Bisnis.com, JAKARTA — Analisis terbaru lembaga think tank Ember mengungkap bahwa jaringan listrik (grid) yang menghubungkan energi bertenaga surya dan angin berkapasitas 30 gigawatt (GW) di kawasan Asia Tenggara bisa mengerek perekonomian dan membuka lapangan kerja baru bagi negara-negara anggota Association of Southeast Asian Nations atau Asean.
Laporan ini menilai peluang dan tantangan dalam fleksibilitas energi terbarukan Asean, termasuk pumped hydro atau pembangkit listrik tenaga air dengan penyimpanan pompa (PLTA PSH), penyimpanan energi baterai, manajemen permintaan dan perluasan interkoneksi jaringan listrik di kawasan.

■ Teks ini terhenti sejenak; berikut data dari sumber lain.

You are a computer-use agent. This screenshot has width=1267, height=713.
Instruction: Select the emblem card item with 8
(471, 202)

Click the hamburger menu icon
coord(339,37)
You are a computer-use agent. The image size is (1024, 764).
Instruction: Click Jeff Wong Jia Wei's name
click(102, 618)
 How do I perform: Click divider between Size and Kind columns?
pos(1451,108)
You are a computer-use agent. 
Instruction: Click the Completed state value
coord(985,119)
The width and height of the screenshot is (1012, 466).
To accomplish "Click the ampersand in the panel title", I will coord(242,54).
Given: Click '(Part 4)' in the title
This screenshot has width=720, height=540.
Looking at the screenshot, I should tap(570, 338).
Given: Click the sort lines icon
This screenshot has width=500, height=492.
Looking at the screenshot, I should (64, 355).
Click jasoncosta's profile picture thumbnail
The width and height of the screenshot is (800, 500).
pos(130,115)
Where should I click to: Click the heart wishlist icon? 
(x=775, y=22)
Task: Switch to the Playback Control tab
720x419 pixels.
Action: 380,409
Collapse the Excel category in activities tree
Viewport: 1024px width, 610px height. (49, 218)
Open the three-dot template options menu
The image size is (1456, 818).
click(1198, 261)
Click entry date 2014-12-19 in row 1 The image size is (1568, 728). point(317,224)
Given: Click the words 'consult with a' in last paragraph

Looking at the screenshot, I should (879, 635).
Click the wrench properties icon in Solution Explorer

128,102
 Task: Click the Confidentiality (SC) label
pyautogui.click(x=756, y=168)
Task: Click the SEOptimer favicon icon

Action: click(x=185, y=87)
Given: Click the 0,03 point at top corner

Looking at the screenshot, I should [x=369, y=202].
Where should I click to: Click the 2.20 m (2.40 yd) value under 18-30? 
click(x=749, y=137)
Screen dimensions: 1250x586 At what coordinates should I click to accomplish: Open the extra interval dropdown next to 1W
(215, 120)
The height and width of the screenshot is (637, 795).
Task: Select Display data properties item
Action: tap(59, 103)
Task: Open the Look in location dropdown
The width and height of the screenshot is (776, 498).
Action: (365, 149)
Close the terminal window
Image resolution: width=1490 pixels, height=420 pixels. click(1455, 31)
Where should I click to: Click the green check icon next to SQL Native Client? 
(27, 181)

Asean yang secara historis memiliki ketergantungan tinggi pada energi fosil memang tengah masif mengadopsi energi terbarukan. Listrik dari pembangkit tenaga surya dan angin diperkirakan berkontribusi sebesar 23% dalam bauran energi Asean pada 2030, naik signifikan daripada level saat ini di 4%.
"Modernisasi, memperluas, dan memperkuat infrastruktur jaringan di kawasan ini akan menghadirkan lebih banyak energi bersih, meningkatkan fleksibilitas sistem, mendukung pembagian daya regional, dan membantu memenuhi permintaan listrik yang meningkat," tulis laporan yang dipublikasikan pada Kamis (15/5/2025).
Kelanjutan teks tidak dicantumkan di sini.